On ViewDerek Eller
Clare Grill: At the Soft Stages
May 31–June 30, 2023
Clare Grill’s nine new paintings on linen at Derek Eller are breathtaking in their expansiveness. This is true in terms of scale—Compass (2023) exceeds six by seven feet—and in their open fields of textured ground, which record both the linear sweep of the brush and minute imperfections, like bumps created by an uneven weave in the linen. Grill emphasizes this tactility with additional paint, as in the sky-grey Bell (2023), but despite their texture, the ground of each canvas reads mostly as a single hue which becomes the defining feature against which all other compositional activity plays out. Electric purple, yellowy green, curry brown. In this indeterminate space, lozenge and fin-like abstract forms float alongside the remnants of what seems like a once-legible semiotic system. The newfound openness (the paintings really breathe) is partly the result of a change in process. Rather than building up layers of oil and then scraping them away to find her composition (a method which resulted in highly-worked, knotty surfaces), Grill here trusts what she lays down, looking for compelling passages of color or texture to accentuate.
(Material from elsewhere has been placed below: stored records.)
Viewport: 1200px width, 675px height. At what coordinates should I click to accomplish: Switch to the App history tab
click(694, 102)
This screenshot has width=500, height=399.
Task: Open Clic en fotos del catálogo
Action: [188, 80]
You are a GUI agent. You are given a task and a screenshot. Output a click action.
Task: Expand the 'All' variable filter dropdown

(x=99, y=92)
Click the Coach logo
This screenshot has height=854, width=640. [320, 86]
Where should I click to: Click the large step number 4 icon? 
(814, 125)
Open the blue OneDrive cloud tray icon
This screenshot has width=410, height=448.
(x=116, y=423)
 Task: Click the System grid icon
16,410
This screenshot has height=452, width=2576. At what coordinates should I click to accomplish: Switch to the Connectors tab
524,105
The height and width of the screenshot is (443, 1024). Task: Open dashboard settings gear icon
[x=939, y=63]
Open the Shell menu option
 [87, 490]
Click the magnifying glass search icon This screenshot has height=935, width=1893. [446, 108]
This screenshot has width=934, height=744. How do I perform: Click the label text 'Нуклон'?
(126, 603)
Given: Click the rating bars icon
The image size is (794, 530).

Usually I don’t foreground my own embodied responses to art in my writing, preferring instead to extrapolate an observation that surfaces as interpretation. But my actual gasp before these paintings was so visceral that it warrants mention. This reaction seems to encode a more profound realization, one that I am starting to understand as the tension that the paintings stage between vision and touch. Like crushed velvet, the paintings invite touch, but in an affective register that does not require a finger on canvas. Surely this owes to Grill’s signature feathery brushwork that is braided, in especially textured passages, from short sweeping strokes. Just as surely it owes to the sticky medium Grill adds to her oil paint to make it more viscous and therefore receptive to the give and take of the brush. It also has something to do with the subversive effects of touch understood in a feminist sense, whereby sensory modalities beyond vision and the imperative to look find value. In this way of thinking, painting is a call and response between the painter and her materials rather than a unidirectional act of authorship. Beyond the immediacy of making and viewing, Grill’s paintings conserve and uphold the tactility of handwork, like the needlepoint and calligraphy that are her source material in the first place, even as that tactility is transmuted through a different medium and process into something entirely her own. These are the many valences of touch that the paintings communicate—I am tempted to emphasize that word’s root-sibling: “commune”—even if their message soaks in only over the long game of beholding.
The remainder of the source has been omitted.